I miss being young.
I miss having no care in the world, except for what was going to be for dinner. My schedule was always the same: I went to school every day, found that it was hard to multiply the big numbers and remained scared of detention (I was a goody-two shoes.) The fact of the matter is that adulthood is full of a lot of truths. There are the small truths, like napping too long can mess up your whole day, and the huge truths, like the looming threat of death around every corner. Earthquakes can strike at any time, tornadoes can rip through cities in the blink of an eye and tsunamis can consume communities faster than a child with a bag of M&Ms.
In childhood, the scariest thing that can happen is being separated from a parent. I remember when I lost my mom in the supermarket. I, in a sea of legs, decided to follow a pair of black yoga pants without looking up to see who they belonged to. We wandered through the aisles, I bouncing after the legs that knew their way around the market better than I did. We reached some spot in the store, and I looked up, probably to point out something that I thought we ‘needed.’ I saw a different face for the first time. My whole body melted in that moment. I was suddenly lost, after being confident that I was safe.
Especially in times like these, where candidates from both major parties in America are questionable at best, news of mass murders come in from all around the world and many Americans don’t feel safe because of their skin color or sexual orientation, I find that the supermarket that I’m lost in has become a hellish dystopia of police killings, assassinations of policemen, and idiots proclaiming that their candidate can solve every ill within society (and even within the world.) Do I, after writing statements like this, have to acknowledge that my paranoia runs deeper than my confidence in my safety? Yes. But to ignore the fact that every time I’m in a densely-populated, public place, I fear losing my life to a bomb or gun is inane. The proverbial and literal bombs people are throwing at each other today cannot be ignored by my porous brain anymore. There’s no more bubble.

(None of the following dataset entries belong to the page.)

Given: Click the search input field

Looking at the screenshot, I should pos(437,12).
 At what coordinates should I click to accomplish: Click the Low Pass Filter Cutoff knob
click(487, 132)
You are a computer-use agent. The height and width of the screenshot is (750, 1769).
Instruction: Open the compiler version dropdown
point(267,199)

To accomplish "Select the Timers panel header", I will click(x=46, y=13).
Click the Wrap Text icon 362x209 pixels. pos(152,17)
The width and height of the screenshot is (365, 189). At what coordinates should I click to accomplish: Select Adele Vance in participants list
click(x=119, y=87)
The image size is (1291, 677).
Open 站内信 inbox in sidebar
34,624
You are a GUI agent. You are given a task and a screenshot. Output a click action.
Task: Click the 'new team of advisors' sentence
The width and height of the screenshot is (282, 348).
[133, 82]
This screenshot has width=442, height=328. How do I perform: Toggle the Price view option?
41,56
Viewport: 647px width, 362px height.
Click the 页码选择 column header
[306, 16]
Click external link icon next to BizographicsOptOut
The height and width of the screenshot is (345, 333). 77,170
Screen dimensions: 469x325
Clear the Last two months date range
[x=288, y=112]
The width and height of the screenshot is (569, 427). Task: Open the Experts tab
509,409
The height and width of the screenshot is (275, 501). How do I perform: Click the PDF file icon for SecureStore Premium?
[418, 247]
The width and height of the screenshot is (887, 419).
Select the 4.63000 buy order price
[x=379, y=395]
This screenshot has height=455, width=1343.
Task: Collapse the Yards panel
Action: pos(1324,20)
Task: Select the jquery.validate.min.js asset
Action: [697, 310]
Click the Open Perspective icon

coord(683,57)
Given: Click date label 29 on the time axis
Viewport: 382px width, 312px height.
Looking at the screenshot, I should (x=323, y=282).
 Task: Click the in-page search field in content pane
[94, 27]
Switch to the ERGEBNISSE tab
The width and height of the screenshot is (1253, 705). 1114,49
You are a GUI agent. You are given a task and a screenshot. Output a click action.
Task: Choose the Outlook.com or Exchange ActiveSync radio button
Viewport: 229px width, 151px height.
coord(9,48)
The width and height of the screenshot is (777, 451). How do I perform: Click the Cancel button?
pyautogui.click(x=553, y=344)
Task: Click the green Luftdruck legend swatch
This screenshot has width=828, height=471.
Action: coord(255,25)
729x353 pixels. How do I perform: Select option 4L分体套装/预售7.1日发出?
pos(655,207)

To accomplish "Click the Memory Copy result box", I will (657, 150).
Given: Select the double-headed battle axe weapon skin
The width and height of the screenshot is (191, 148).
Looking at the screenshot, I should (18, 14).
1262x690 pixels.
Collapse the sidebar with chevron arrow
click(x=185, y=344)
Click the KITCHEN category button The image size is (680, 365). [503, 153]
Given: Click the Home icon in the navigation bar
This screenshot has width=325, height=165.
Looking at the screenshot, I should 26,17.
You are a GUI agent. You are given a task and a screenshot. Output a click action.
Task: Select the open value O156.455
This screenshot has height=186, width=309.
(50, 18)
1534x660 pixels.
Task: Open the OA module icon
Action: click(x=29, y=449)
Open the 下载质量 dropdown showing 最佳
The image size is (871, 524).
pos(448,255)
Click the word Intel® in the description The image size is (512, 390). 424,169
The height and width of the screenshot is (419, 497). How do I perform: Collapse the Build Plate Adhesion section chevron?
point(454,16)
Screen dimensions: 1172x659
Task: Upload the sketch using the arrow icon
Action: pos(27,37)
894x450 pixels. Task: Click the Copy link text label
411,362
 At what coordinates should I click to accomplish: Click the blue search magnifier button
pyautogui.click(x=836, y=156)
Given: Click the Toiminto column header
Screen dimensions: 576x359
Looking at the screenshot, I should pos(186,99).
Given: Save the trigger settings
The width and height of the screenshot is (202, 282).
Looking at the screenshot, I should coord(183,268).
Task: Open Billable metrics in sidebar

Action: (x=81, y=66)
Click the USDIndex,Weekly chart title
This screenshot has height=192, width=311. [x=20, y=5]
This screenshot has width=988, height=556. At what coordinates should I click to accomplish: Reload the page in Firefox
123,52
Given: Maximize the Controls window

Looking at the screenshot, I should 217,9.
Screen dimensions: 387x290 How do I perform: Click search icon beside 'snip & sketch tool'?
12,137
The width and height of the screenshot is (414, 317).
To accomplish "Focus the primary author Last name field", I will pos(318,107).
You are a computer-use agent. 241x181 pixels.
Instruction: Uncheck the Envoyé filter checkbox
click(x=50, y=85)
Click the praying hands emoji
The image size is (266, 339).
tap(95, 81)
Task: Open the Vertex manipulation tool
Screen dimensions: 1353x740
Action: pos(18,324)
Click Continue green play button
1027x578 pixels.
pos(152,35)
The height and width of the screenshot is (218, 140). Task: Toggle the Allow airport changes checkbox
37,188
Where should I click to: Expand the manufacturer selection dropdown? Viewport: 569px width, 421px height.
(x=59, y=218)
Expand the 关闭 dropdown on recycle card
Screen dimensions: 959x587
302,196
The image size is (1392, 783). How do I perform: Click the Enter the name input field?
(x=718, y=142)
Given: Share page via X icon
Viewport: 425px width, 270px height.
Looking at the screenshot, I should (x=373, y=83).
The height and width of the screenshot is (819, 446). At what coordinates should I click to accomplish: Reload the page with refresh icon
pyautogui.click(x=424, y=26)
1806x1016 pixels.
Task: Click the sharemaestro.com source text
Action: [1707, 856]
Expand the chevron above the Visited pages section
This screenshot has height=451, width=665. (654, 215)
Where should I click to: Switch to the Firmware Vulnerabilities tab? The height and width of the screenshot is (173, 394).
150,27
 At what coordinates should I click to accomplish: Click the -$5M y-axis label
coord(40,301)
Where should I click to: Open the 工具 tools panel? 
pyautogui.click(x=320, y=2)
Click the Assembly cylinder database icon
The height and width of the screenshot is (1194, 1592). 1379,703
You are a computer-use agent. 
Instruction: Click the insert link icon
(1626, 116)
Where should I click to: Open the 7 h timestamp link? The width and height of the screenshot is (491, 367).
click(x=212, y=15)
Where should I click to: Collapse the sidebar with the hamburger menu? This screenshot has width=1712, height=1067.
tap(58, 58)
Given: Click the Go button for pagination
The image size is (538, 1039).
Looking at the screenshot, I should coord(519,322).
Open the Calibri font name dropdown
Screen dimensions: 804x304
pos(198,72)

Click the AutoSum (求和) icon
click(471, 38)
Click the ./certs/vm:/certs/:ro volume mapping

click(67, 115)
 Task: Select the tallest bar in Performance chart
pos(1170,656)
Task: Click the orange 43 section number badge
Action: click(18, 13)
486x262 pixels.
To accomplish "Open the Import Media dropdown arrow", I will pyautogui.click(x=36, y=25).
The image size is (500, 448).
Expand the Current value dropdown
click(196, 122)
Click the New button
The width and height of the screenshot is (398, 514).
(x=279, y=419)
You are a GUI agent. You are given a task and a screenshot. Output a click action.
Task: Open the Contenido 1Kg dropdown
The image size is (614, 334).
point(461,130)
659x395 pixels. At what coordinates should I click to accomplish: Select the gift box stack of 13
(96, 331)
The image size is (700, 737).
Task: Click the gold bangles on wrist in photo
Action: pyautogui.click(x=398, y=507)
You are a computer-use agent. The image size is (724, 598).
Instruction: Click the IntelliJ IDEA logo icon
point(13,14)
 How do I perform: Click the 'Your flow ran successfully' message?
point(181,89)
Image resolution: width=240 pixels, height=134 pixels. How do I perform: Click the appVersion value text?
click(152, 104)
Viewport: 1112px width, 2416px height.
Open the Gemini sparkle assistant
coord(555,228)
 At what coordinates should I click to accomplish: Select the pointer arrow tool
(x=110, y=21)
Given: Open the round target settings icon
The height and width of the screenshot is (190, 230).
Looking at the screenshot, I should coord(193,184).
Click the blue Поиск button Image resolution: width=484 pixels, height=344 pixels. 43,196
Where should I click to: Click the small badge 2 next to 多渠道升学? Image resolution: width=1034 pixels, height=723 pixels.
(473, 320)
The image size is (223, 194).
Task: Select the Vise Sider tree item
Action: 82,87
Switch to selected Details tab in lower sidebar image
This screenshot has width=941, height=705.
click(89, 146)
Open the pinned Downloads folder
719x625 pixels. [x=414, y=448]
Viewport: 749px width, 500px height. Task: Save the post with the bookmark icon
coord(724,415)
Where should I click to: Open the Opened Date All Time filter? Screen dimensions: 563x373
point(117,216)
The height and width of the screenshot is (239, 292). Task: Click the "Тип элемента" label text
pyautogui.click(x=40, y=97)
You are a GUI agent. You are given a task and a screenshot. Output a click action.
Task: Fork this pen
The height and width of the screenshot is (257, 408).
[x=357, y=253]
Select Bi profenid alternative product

Within the aisle in the supermarket, this woman that I followed and I were both lost. The woman had no idea who I was, and I thought she was a devious character for wearing the same pants as my mother. The whirlwind of baking goods that surrounded us could only watch as she approached me to ask whom I belonged to. Just as this person bent down to my eye level, my mother rounded the corner, beckoning me over to her. I had never run so fast in my life. The sheer joy of seeing one of the first faces I remembered, every detail of it shocked my body. It fueled my whole being. What I worry about is that there might not be a mother rounding the corner for the U.S. or the world. There won’t be a flash of ecstatic emotions. I know that I won’t be able to grasp my mother’s hand like I did as a toddler ever again; but the world didn’t have someone like that in the first place.